- **REQUEST**: Please identify each line of the records that contains the word "Labor" and copy those lines out.

- **Collected data**:
______________________________

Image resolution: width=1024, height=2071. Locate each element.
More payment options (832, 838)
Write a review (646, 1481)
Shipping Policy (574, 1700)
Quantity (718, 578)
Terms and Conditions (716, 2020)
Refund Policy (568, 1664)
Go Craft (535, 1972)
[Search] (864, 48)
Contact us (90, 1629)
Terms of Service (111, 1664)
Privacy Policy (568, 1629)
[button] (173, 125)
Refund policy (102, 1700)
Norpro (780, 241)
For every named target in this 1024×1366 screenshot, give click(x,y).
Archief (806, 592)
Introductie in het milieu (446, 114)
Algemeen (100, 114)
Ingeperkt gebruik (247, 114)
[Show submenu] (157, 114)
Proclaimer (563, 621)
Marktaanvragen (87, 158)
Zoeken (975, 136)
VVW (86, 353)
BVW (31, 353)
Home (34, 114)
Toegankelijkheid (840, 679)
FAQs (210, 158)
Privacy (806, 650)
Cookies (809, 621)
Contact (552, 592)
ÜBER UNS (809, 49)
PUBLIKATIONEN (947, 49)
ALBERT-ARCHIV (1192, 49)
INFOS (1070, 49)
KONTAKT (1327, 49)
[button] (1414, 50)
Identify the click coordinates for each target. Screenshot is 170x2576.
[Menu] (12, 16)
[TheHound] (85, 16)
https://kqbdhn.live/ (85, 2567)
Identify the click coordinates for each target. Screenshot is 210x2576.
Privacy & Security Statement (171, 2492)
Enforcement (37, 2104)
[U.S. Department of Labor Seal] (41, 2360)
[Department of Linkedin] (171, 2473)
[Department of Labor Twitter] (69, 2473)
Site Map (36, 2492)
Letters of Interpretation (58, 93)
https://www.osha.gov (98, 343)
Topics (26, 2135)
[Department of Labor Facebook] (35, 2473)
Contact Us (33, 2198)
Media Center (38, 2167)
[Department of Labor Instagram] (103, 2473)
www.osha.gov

______________________________

- **EXPECTED ANSWER**:
[U.S. Department of Labor Seal] (41, 2360)
[Department of Labor Twitter] (69, 2473)
[Department of Labor Facebook] (35, 2473)
[Department of Labor Instagram] (103, 2473)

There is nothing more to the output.